Developing a product can be a major investment especially for startups and small niche market companies. Startups only have so much money. Going over budget can be a terminal event. According to CB Insight research (The Top 20 Reasons Startups Fail, Feb 2, 2018) running out of money is second only to lack market validation as the root cause for startup failure.
Small niche market companies have a similar problem. Because they lack scale (selling a lot of units), the cost of development is a significant part of the COGS. Reducing development cost means more profit and a more competitive product.

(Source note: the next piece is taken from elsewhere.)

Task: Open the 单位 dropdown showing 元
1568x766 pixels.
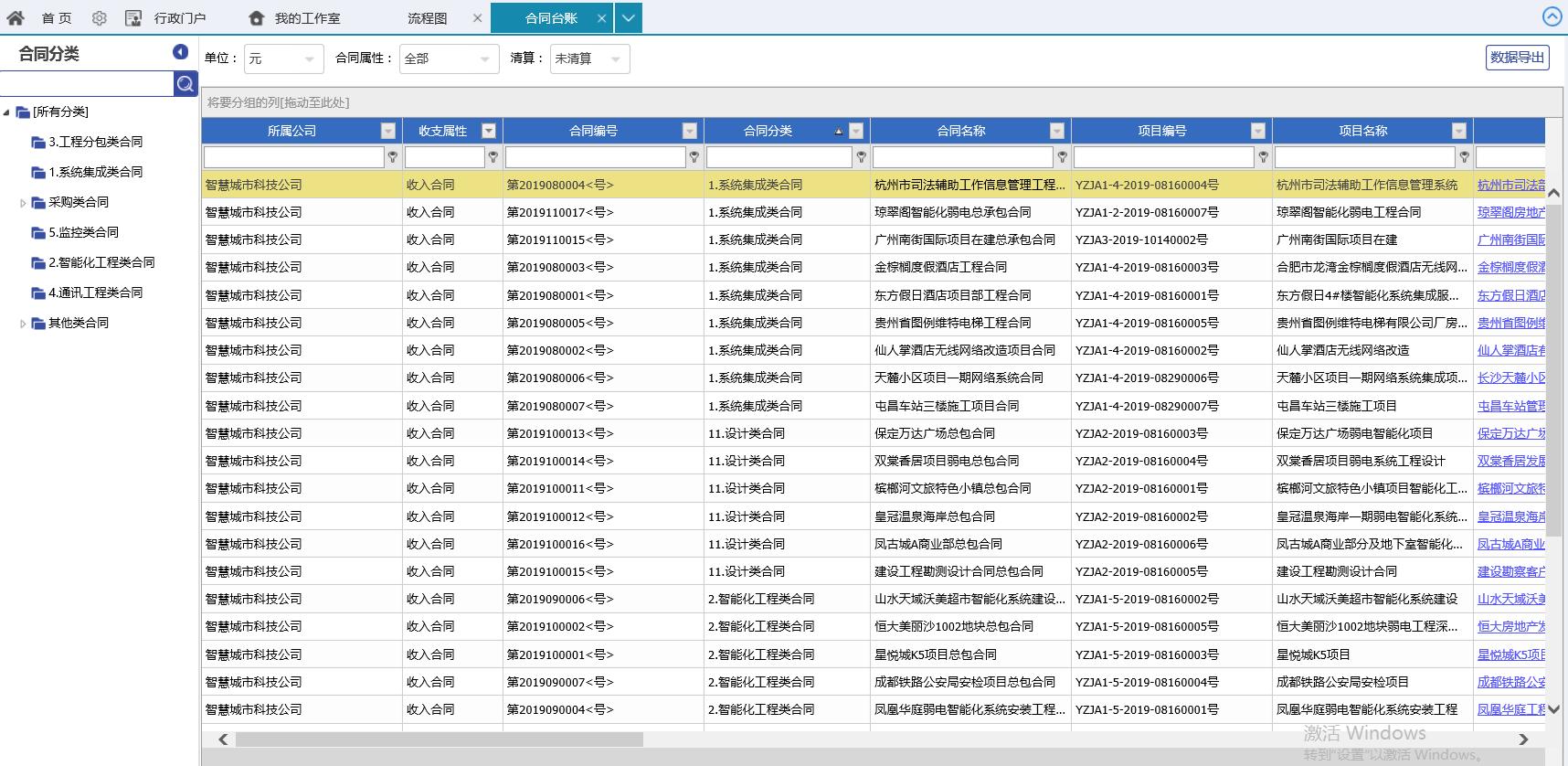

Most of these companies correctly recognize that 90% of product development cost is people cost. The cost of the engineers, technician, and managers will be many times any cost for prototypes. Unfortunately, they then assume that lowering the cost of people is the path to lower development cost. If I can get an engineer for $10/hr versus $20/hr, then my cost will be less. What could be more logical?

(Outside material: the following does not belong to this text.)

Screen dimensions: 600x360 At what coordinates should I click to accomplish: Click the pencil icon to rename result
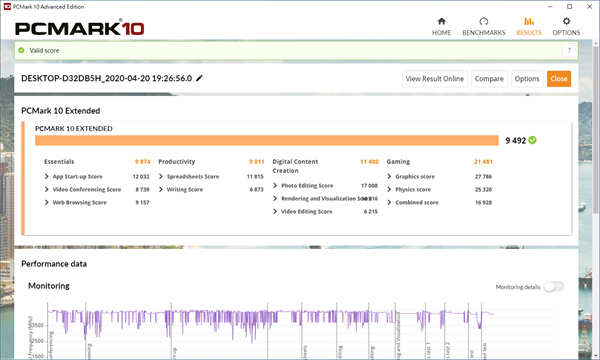click(199, 78)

This “cheap engineer” myth is one of the most common reasons for increasing product development cost (see Six Myths of Product Development, HBR, May 2012). The assumption in the cheap engineer myth is that the $10/hr. an engineer has the same quality as the $20/hr. engineer. In free markets, the price is a quality indicator and arbitrages are small and short-lived (see: https://en.wikipedia.org/wiki/Arbitrage_pricing_theory and https://en.wikipedia.org/wiki/Price). Economic theory would predict that the $20/hr. an engineer has higher productivity. Our own experience bears this out in spades.
Of course, just hiring the most expensive engineers will also not results in lower product development cost – even if these engineers are incredibly productive. Product development is complex, requiring a myriad of talents to be successful: leadership, management, technology, marketing, etc.; and products have a myriad of requirements. Matching the unique talents available with the unique requirements of the product has a much larger effect on product development cost than what any individual engineers cost will be.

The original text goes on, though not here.